» INSTRUCTIONS FOR THE TASK: Omit all pictures. Quote the lines from the one with "Open dys米米 username on the koro1 comment" through the end of the listing below, exactly as they appear.

━━━━━━━━━━━━━━━━━━━━

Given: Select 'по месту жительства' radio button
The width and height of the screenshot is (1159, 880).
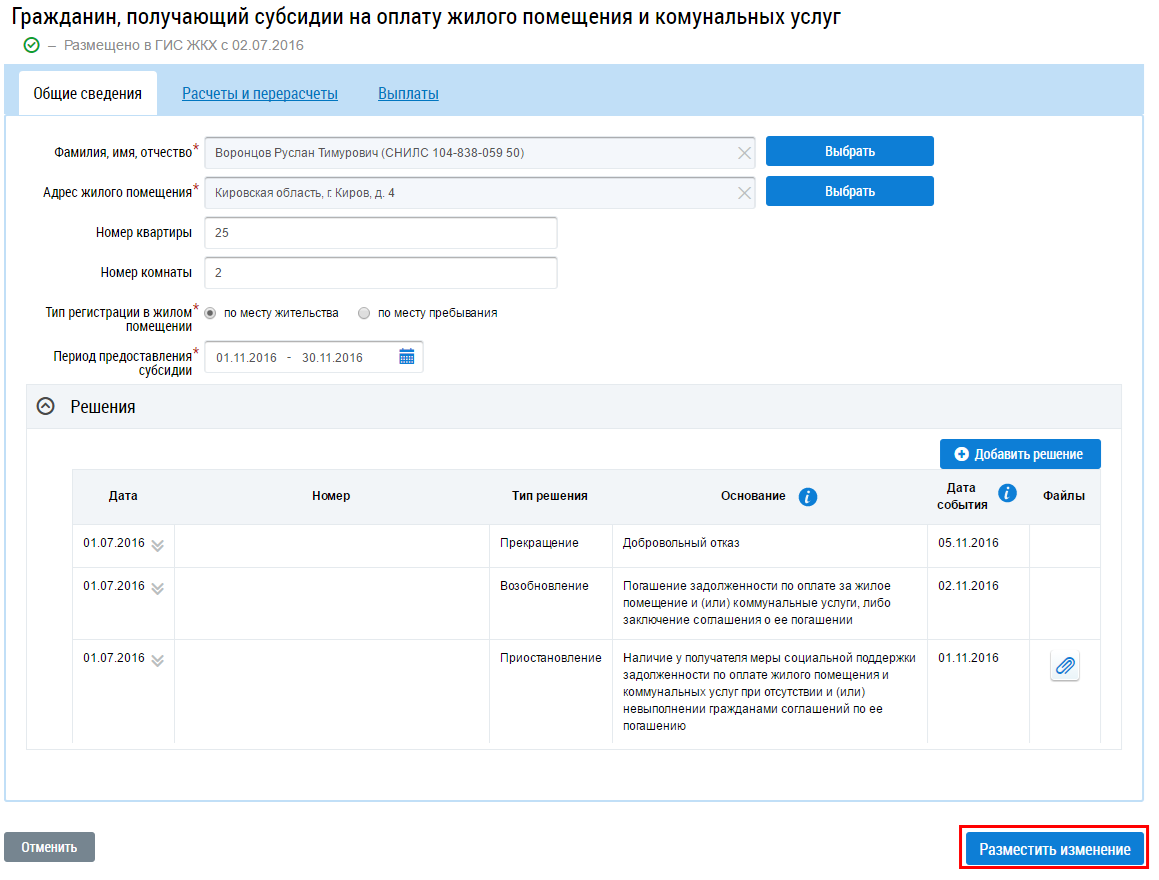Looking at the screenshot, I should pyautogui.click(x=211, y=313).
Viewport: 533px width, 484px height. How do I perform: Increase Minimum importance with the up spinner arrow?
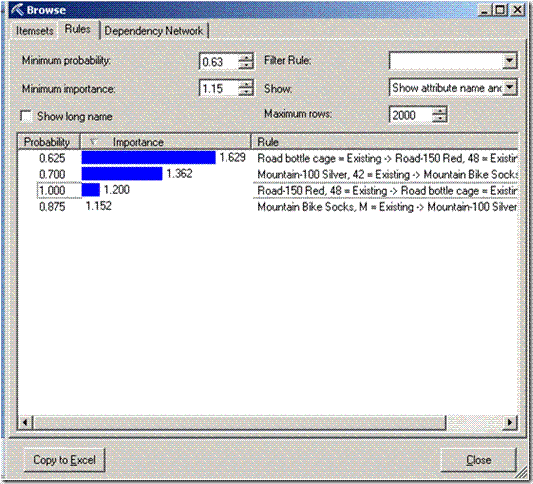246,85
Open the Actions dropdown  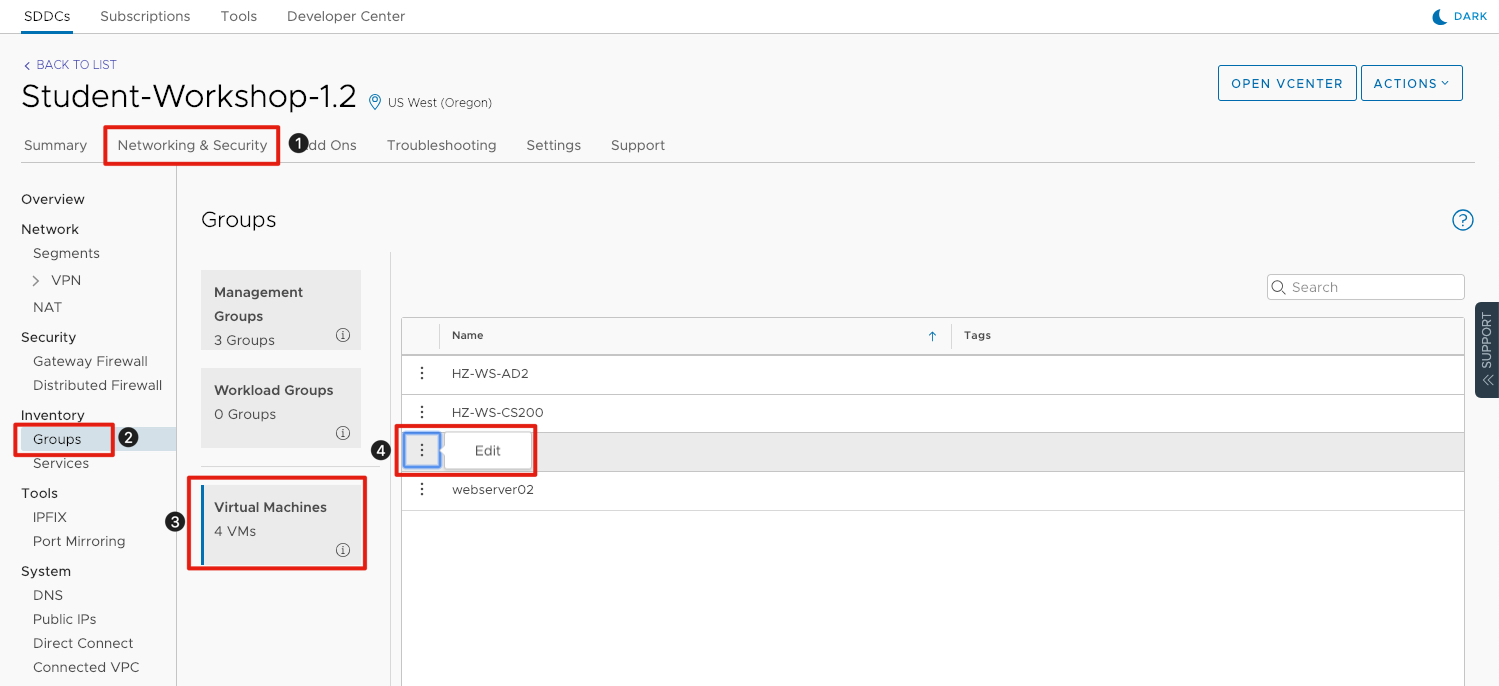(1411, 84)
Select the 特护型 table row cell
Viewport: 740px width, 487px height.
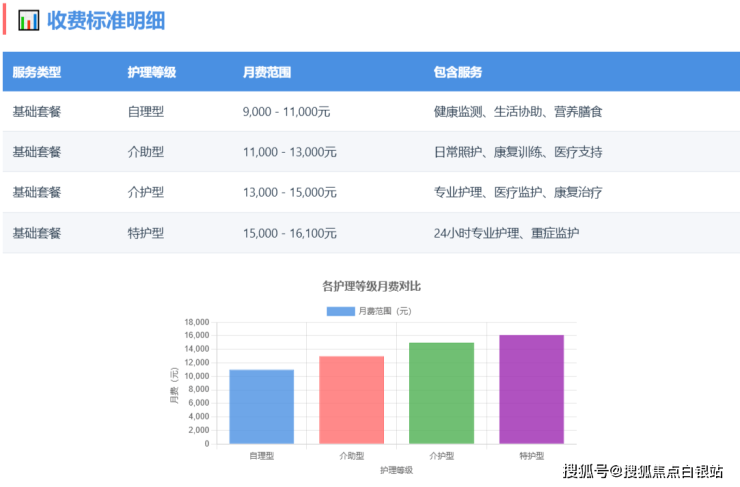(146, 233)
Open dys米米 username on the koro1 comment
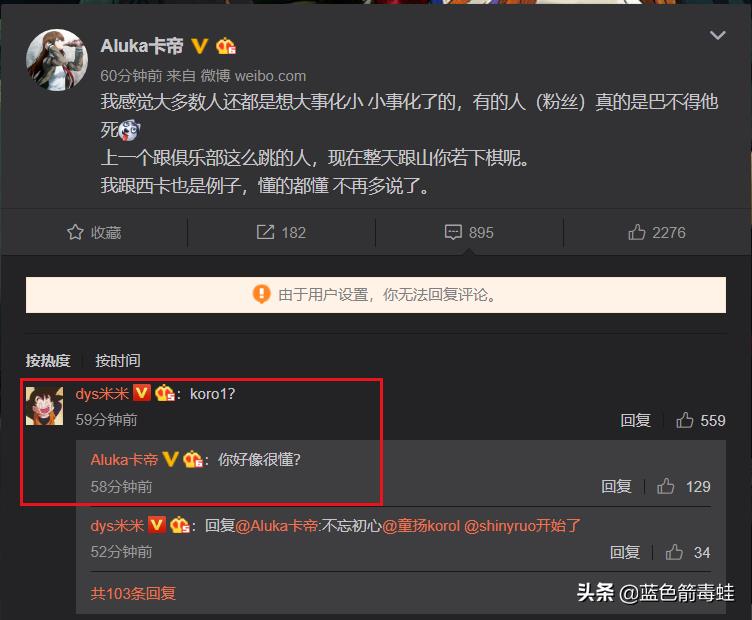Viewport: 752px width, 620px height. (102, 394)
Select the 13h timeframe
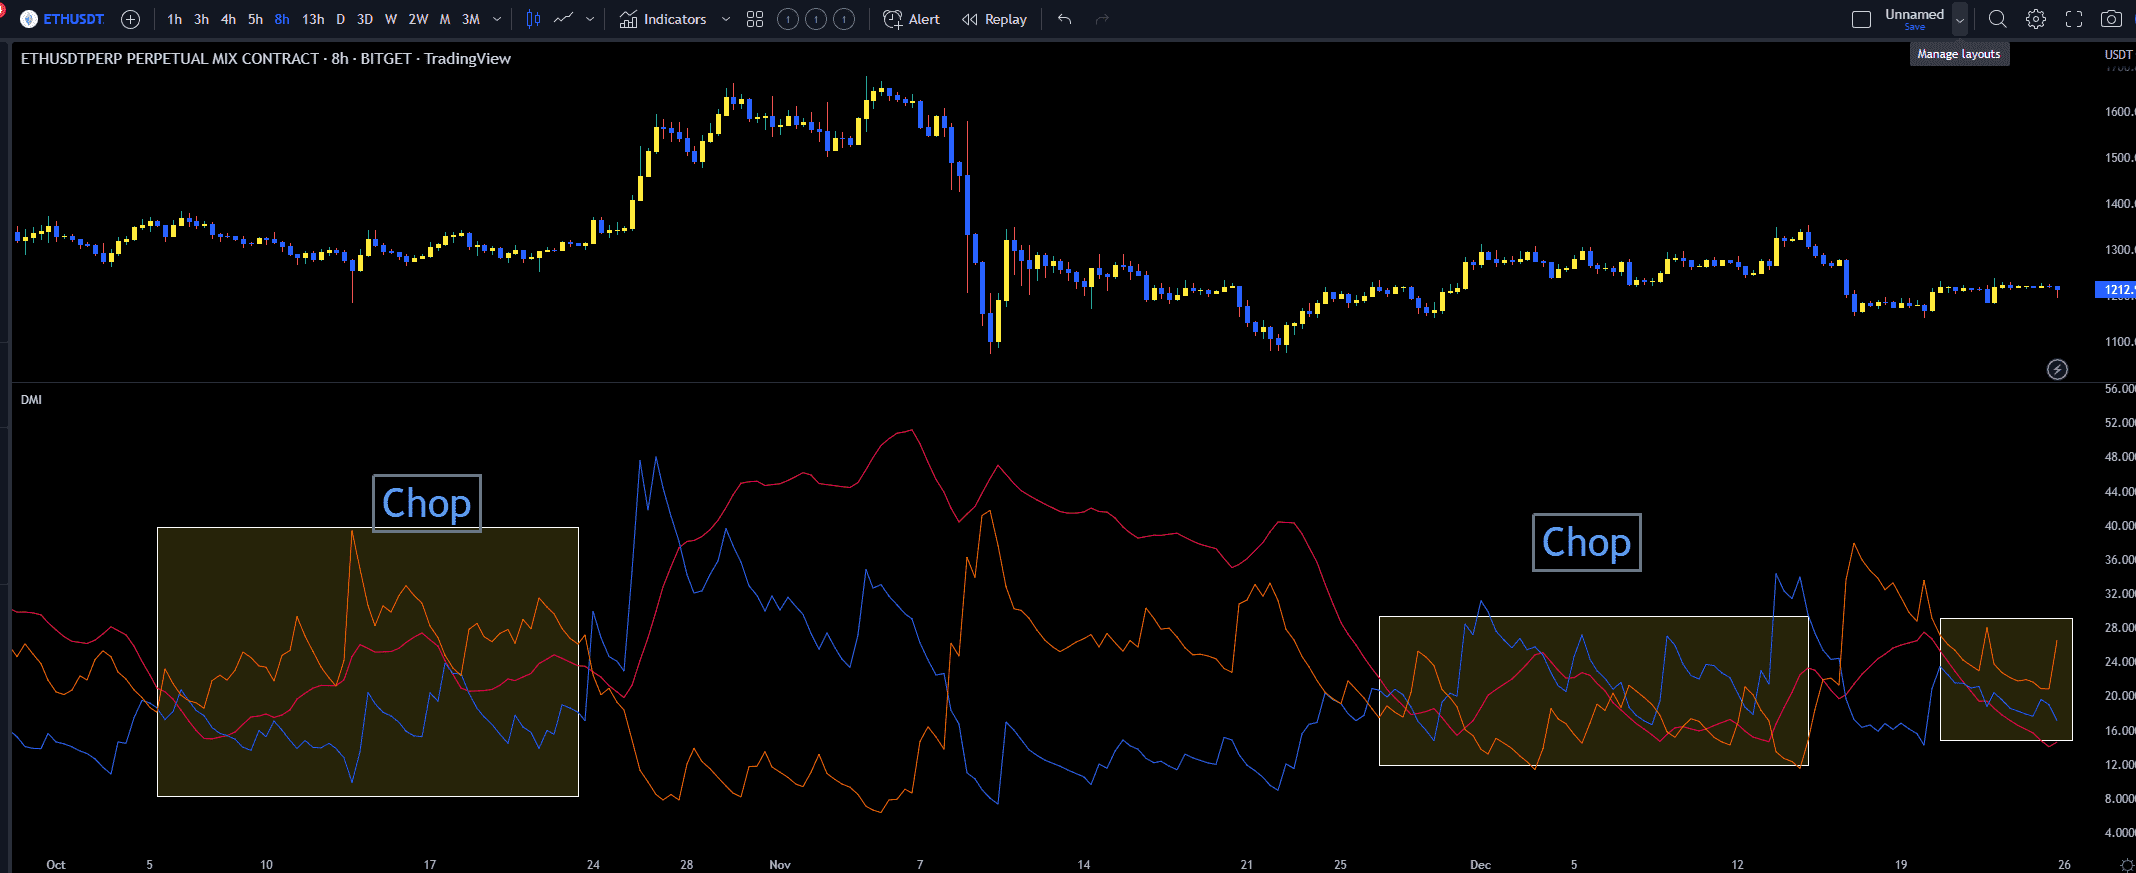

━━━━━━━━━━━━━━━━━━━━

» EXERCISE RESPONSE:
Open dys米米 username on the koro1 comment
Viewport: 752px width, 620px height. (102, 394)
Select the 13h timeframe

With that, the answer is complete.